Clearly, liability and insurance issues can be complex when structuring a joint venture. That includes commercial lines of insurance as well. Many commercial general liability policies as well as umbrella policies specifically exclude joint ventures. There may be workers compensation issues regarding who is an employee of the joint venture and who is an independent contractor. Also, it may be difficult to find a commercial insurer who will write a separate policy for a joint venture.

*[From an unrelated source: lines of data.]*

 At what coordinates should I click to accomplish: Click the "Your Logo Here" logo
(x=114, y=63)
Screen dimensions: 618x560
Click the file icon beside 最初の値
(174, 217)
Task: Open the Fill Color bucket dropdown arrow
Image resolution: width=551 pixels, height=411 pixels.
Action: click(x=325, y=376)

Because of all of these issues, you should have your insurance agent help prepare a comprehensive joint venture insurance program for all required coverages including alternative employers’ endorsements, completed operations coverage for GL, waivers of subrogation and additional insurance status. Your PLAN agent should be able to help you explore these options.

Keys to Success

Entering into a joint venture presents many challenges. There are, however, guidelines to follow when setting up a joint venture that can increase your chances of success. Consider:

  • Pick a partner or partners who represent a good match of skills that enables you to offer exceptional specialized services. The joint venture should create a positive synergy where the capabilities of the venture are greater than the sum of its individual parts.
  • Consider picking partners who are similar to your firm in terms of size. That helps you identify as true 50-50 partners, rather than unequal members. A disparity in company size may signal that you should consider the more typical prime/subconsultant relationship for the project in question.
  • Make sure your company culture is compatible with a potential joint venturer. That includes sharing a similar management style and risk management philosophy. Remember: you may be held liable for your partners’ actions and inactions even though you lack any control over their activities.
  • Communicate, communicate and communicate. There should be no secrets between joint venturers. This type of business marriage requires honesty and clarity.
  • Put it in writing. The joint venture agreement is the backbone of the union. Although joint ventures can be formed without a formal written agreement, this is no time for skimpy and vague documents or verbal agreements. Spell out your roles, responsibilities and scopes of services in great detail. Review the joint venture agreement at least annually.
  • Manage risks. Address how professional liabilities will be allocated and handled. Also establish insurance requirements for each partner and, possibly, the joint venture as a separate entity.
  • Speak to an attorney experienced in construction law. A legal review by someone knowledgeable of joint ventures in the design and construction industry is a must.